Werneck e Tavares apontam que para escrever é preciso pensar o tempo todo

A penúltima roda de conversa do Fliv (Festival Literário de Votuporanga), na noite de quinta-feira, recebeu Humberto Werneck e Bráulio Tavares.
Os escritores abordaram o tema ‘Crônica: interferência da vida na literatura’, com a mediação do votuporanguense e articulista do Diário, Orlando Ribeiro e na oportunidade relataram conselhos e dicas para se escrever.

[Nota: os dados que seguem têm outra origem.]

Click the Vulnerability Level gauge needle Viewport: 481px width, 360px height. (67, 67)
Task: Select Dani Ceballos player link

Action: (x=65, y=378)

De acordo com Bráulio Tavares, a divisão entre crônica e conto é superficial. “As crônicas muitas vezes possuem o tom narrativo, é preciso contar uma história. Se você é uma pessoa que pensa o tempo todo fará boas crônicas. Não devemos esperar as ideias, pois elas não vão cair no seu colo. O primeiro conselho é que pensem o tempo todo”.
Já Humberto Werneck define que a crônica também é a mesma coisa que o conto. “Você escreverá de acordo com a sua realidade, mas é preciso ter um público, existem escritores que escrevem a vida inteira, mas não encontram o seu público e alguns encontram depois da morte.
Devemos escrever para contribuir, por isso que as crônicas muitas vezes tornam-se livros, já que os jornais acabam sendo utilizados para embrulhar peixe”.
Tavares ressalta ainda que cada escritor define o seu tom de crônica. “Isso é do pessoal e de acordo com o perfil. A crônica literária é muitas vezes uma reflexão intima de seu interior referente a alguma coisas do exterior, como um desabafo. Outros já exploram de outra forma, eu, por exemplo, trabalho de acordo com o que leio, mas chamo alguns textos de artigo e às vezes sai uma crônica, trazendo aquilo que me perturba”.
Werneck destaca que o conteúdo para se escrever é adquirido por aqueles que lêem. “Com a leitura você consegue isso, é preciso do dicionário, explorar a sonoridade para ter uma linguagem evoluída e com isso aprender a gramática, isso desde que você leia muito.
Muitas vezes o momento de obrigação lhe fornece a capacidade para escrever. O escritor profissional tem a obrigação de escrever todo o dia, mesmo que não seja publicado. O bom cronista é aquele que você não consegue contar a história para outra pessoa, é necessário ler para entender com as palavras do autor”.
Segundo Tavares é preciso ver as potencialidades da linguagem. “Se você só ter uma forma de organizar as ideias, apenas terá uma forma de escrever. O leitor necessita de uma conversa próxima, pois é preciso estar falando para a pessoa, existem políticos que gritam para o povo, mas não é necessário. É importante lembrar que a gramática se corrige, mas o pensamento não”.
Outro assunto discutido por Werneck foi sobre a crônica e o jornalismo. “Ambos possuem relação acidentalmente, por apenas estar publicada nos jornais e revistas. A boa crônica vai contra o noticiário, trazendo a verdade de outras formas”.
O mediador Orlando Ribeiro trouxe citações e definições de crônica de diversos escritores brasileiros e comentou sobre o relacionamento entre alunos e a escrita. “Existem casos de jovens que temem o professor de redação, por acharem que não sabem escrever, mas, eles se falam, também sabem escrever e isso precisa ser deixado claro para eles”.

Dança
Na quinta também aconteceu uma apresentação da 1ª Mostra Internacional de Dança de Votuporanga. Os presentes puderam assistir o espetáculo ‘Corpouvido’, da Virtual Cia. de Dança, de São José de Rio Preto, com direção de Marcelo Zamora.